[Stored entries]
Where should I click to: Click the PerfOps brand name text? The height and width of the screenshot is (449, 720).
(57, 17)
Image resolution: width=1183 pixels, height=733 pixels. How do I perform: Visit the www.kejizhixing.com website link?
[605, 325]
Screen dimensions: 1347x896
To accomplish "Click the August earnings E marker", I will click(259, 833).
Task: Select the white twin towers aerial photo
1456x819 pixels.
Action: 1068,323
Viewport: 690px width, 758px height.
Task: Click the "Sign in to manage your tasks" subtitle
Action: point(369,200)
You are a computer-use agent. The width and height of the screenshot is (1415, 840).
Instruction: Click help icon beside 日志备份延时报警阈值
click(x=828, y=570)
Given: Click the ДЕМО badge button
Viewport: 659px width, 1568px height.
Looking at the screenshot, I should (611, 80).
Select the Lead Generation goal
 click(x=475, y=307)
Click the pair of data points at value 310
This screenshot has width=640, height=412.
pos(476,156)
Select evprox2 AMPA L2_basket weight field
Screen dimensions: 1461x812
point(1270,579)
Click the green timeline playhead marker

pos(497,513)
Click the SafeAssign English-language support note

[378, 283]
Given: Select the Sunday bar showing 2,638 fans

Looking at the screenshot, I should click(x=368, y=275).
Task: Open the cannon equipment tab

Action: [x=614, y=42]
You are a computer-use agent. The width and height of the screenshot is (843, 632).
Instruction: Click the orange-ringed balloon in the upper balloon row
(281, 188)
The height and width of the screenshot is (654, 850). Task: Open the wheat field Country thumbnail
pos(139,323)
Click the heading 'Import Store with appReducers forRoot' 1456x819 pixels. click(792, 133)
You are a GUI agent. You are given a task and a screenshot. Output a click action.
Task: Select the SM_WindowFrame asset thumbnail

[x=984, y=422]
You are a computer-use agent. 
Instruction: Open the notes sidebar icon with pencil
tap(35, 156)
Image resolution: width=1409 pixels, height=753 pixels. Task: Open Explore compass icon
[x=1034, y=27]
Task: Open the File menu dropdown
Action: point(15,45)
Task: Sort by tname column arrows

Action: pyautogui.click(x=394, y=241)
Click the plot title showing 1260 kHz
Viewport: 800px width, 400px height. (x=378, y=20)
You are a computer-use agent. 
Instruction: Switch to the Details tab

The exercise. Rescale the material from its first line up to and including the line with "will click(259, 833).", multiplying every click coordinate in the answers by 1.25 and rounding to whole numbers, with halves rounded up. Reproduce only those lines, keeping the requests and all other numbers unchanged.

Exercise solution.
Where should I click to: Click the PerfOps brand name text? The height and width of the screenshot is (449, 720).
(71, 21)
Image resolution: width=1183 pixels, height=733 pixels. How do I perform: Visit the www.kejizhixing.com website link?
[756, 406]
Screen dimensions: 1347x896
To accomplish "Click the August earnings E marker", I will click(324, 1041).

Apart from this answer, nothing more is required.